▸ DOCUMENT EXCERPT:

Notice that we have used the approximately equal sign because we cannot be sure that all data lies completely on a single line. More generally, when dealing with $N$ dimensional input we have a bias and $N$ associated slope weights to tune properly in order to fit a hyperplane, with the analogous linear relationship written as

\begin{equation} w_{0}+ x_{1,p}w_{1} + x_{2,p}w_{2} + \cdots + x_{N,p}w_{N} \approx y_{p} ,\quad p=1,...,P. \end{equation}

Because each dimension of the input is referred to as a feature or input feature in machine learning parlance, we will often refer to $w_{1,p},\,w_{2,p},\,...,w_{N,p}$ as the feature-touching weights (the only weight not touching a feature is the bias $w_0$).

For any $N$ we can write the above more compactly - in particular using the notation $\mathring{\mathbf{x}}_{\,}$ to denote an input $\mathbf{x}_{\,}$ with a $1$ placed on top of it as

\begin{equation} \mathbf{w}=\begin{bmatrix} w_{0}\\ w_{1}\\ w_{2}\\ \vdots\\ w_{N} \end{bmatrix} \,\,\,\,\,\,\,\,\,\,\,\,\,\,\,\,\,\,\,\,\,\,\,\,\,\,\,\,\,\,\,\, \mathring{\mathbf{x}}_{\,}=\begin{bmatrix} 1 \\ x_{1}\\ x_{2}\\ \vdots\\ x_{N} \end{bmatrix}. \end{equation}

In particular, this means that we stack a $1$ on top of each of our input points $\mathbf{x}_p$ as

\begin{equation} \mathring{\mathbf{x}}_p=\begin{bmatrix} 1 \\ x_{1,p}\\ x_{2,p}\\ \vdots\\ x_{N,p} \end{bmatrix},\,\,\,\, p = 1,...,P \end{equation}

so that we may write our desired linear relationships in equation (4) more compactly as

\begin{equation} \mathring{\mathbf{x}}_{p}^T\mathbf{w}^{\,} \approx \overset{\,}{y}_{p}^{\,} \quad p=1,...,P. \end{equation}

The bottom $N$ elements of an input vector $\mathring{\mathbf{x}}_{p}$ are referred to as input features to a regression problem. For instance, in the GDP growth rate data described in the Example below the first element of the input feature vector might contain the feature unemployment rate (that is, the unemployment data from each country under study), the second might contain the feature education level, and so on.

▸ DATA SHOWN:
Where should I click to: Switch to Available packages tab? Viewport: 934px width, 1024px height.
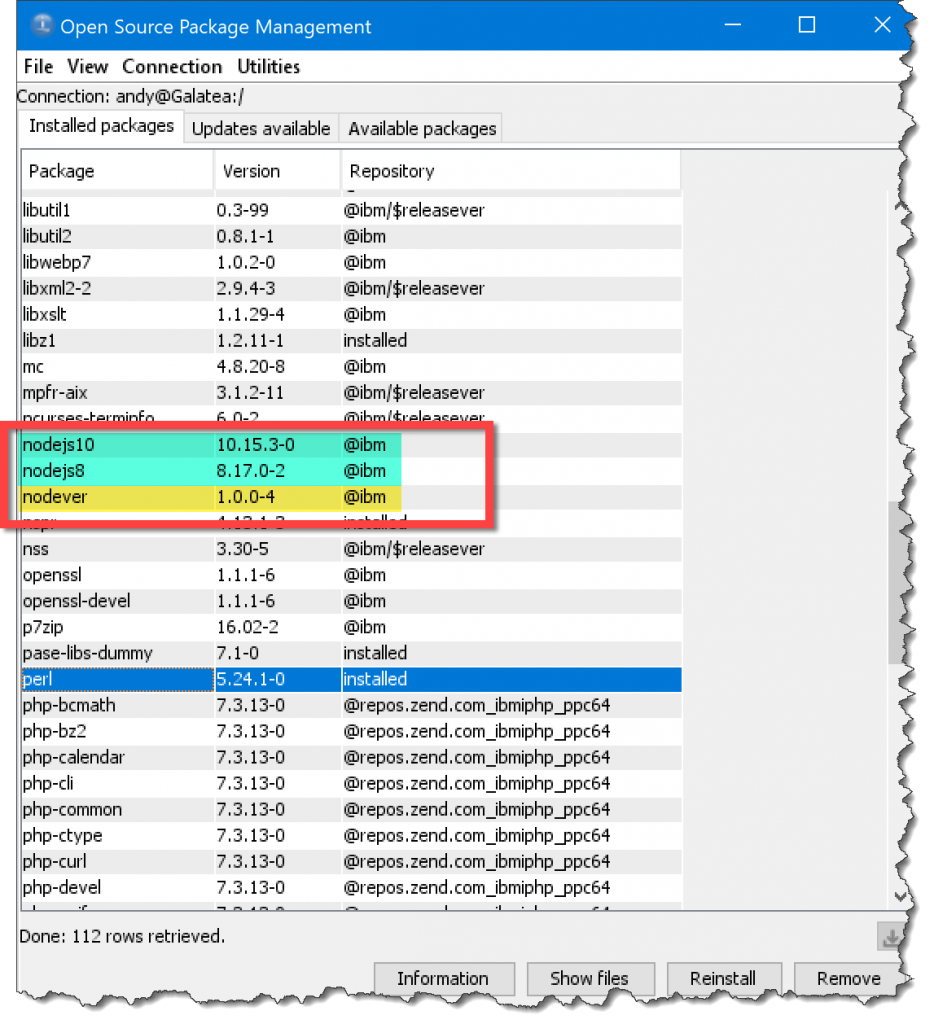click(x=422, y=129)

▸ YOUR TASKS:
1. For each of the following statements, answer yes or no to say whether it agrees with the regression excerpt, and quote the words of the excerpt that decide it. (a) The bias is described as a weight that touches a feature. (b) The approximately equal sign is used because the data may not lie entirely on one line. (c) In the GDP growth rate example, education level might be the first element of the input feature vector.
2. Write out the passage of the regression excerpt that begins at the words "Because each dimension" and stops after the words "the bias $w_0$).", reproducing it character for character.

▸ SOLUTIONS BELOW:
1.
(a) No: "the only weight not touching a feature is the bias"
(b) Yes: "we cannot be sure that all data lies completely on a single line"
(c) No: "the second might contain the feature education level"

2.
Because each dimension of the input is referred to as a feature or input feature in machine learning parlance, we will often refer to $w_{1,p},\,w_{2,p},\,...,w_{N,p}$ as the feature-touching weights (the only weight not touching a feature is the bias $w_0$).